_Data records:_
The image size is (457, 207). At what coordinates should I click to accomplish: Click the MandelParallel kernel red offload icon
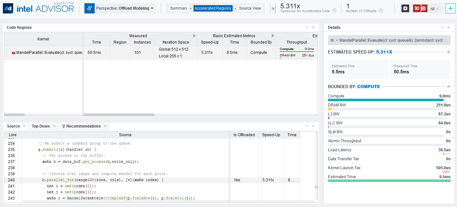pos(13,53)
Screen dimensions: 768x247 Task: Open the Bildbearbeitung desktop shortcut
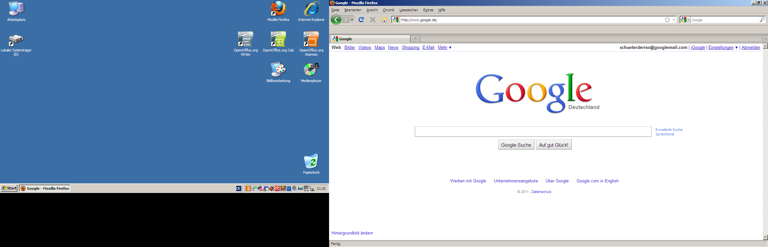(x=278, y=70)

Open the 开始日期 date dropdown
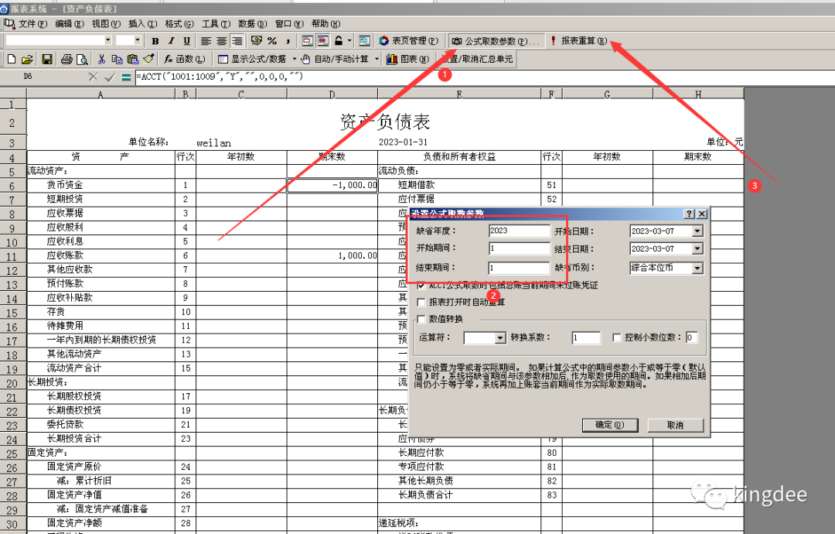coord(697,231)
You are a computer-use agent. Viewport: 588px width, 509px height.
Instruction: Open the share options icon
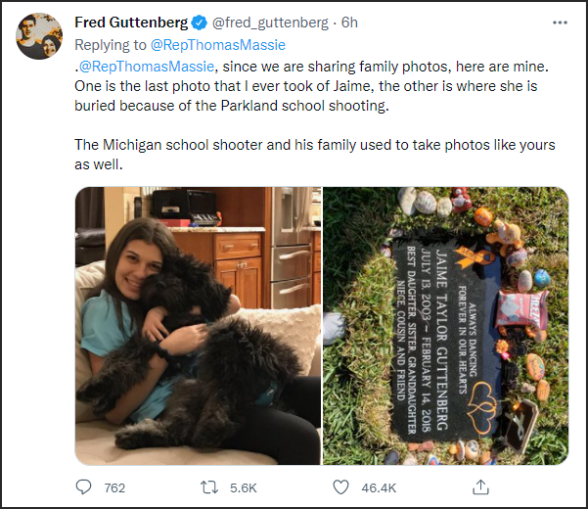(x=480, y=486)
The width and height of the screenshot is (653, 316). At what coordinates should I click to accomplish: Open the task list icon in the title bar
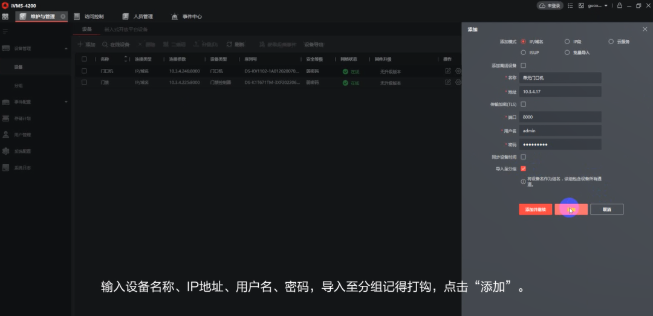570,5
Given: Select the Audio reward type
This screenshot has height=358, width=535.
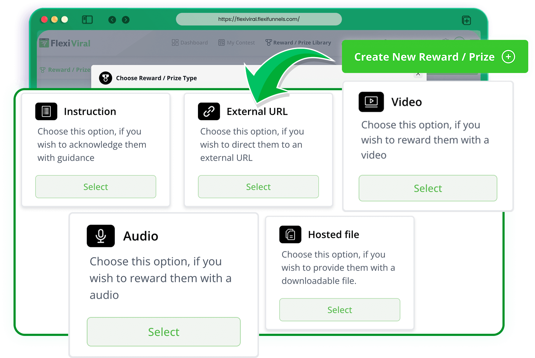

_What the task requires:_ From the first line to the last, repeat the records exactly, leaving out the pictures.

_The answer:_
The image size is (457, 207). At what coordinates should I click to accomplish: Click the MandelParallel kernel red offload icon
pos(13,53)
Screen dimensions: 768x247 Task: Open the Bildbearbeitung desktop shortcut
(x=278, y=70)

Open the 开始日期 date dropdown
coord(697,231)
You are a computer-use agent. Viewport: 588px width, 509px height.
Instruction: Open the share options icon
(x=480, y=486)
The width and height of the screenshot is (653, 316). At what coordinates should I click to accomplish: Open the task list icon in the title bar
570,5
Given: Select the Audio reward type
This screenshot has height=358, width=535.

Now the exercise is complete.